Ann didn't respond, just mulled the information over in her brain.

"Anyway," he went on, "the thing is, this...friend of yours, well he's not going to come back until he's ready--or until your mother suddenly decides to threaten his life, but that's a long story--and right now, you've just got to be patient and support him. Be there when he needs you. God knows if I pulled through, anyone can."

"You had mom," she pointed out, grinning slyly.

He chuckled. "Yeah, well, you'd better hope he doesn't need her kind of help. But anyway, things will turn out all right."

She was quiet for a long time, her eyes closed so she could smell him. Her dad smelled good, like shaving cream and men's cologne and something more rugged, too. Worn leather and sweat. It was the most comforting smell in the world. She remembered the first time that had occurred to her was when her father started teaching archery to her. Another good memory.



"What happens if he doesn't come back?"

He squeezed her again.

"Then you pick yourself up and keep going."

"I don't want to."

"I know. Your mother didn't either."

"What did she do?"

She could feel his eyes on her. "Which time?"

"How many were there?"

"A lot."

"All of them then."

He sighed. "With Clark, she got pretty angry. She ended up getting very lost and confused. With her first husband--"

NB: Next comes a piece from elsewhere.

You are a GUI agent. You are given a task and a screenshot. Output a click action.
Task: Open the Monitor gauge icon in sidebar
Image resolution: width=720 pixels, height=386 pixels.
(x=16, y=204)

Ann tried not to open her eyes in shock. It was a rare thing that either of her parents spoke of her mother's deceased husband.

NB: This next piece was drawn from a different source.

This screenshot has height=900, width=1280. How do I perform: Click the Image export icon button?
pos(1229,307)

"--she joined a league of superheroes and became Watchtower." He chuckled. "With me...well by then she was so fed up she went into the gutter after me and dragged my sorry ass back. Very brutally I might add."

He grimaced at something and Ann laughed. "What did she do?"

"She's forbidden me to tell you."

Ann stared at him.

"Just trust me on this one, Sport."

She shrugged. "If you say so."

They were quiet again.

"So..." her dad started up again. "Would we say this father-daughter talk can officially be logged in the books?"

She nodded, giggling. "Uh huh. Thanks, dad." She snuggled in a little closer.

"Great. Ice cream then?"

"Duh," she smirked. They always ended the talks with ice cream.

"Sweet. We'll take the bike, which, by the way," he added, glaring at her as he got up, "if you ever take again without my permission I doubt you will live to talk about it. And I'm taking over any lessons on how to ride."

Ann stifled a grin. It was what she'd been hoping for long before she met Jason Todd.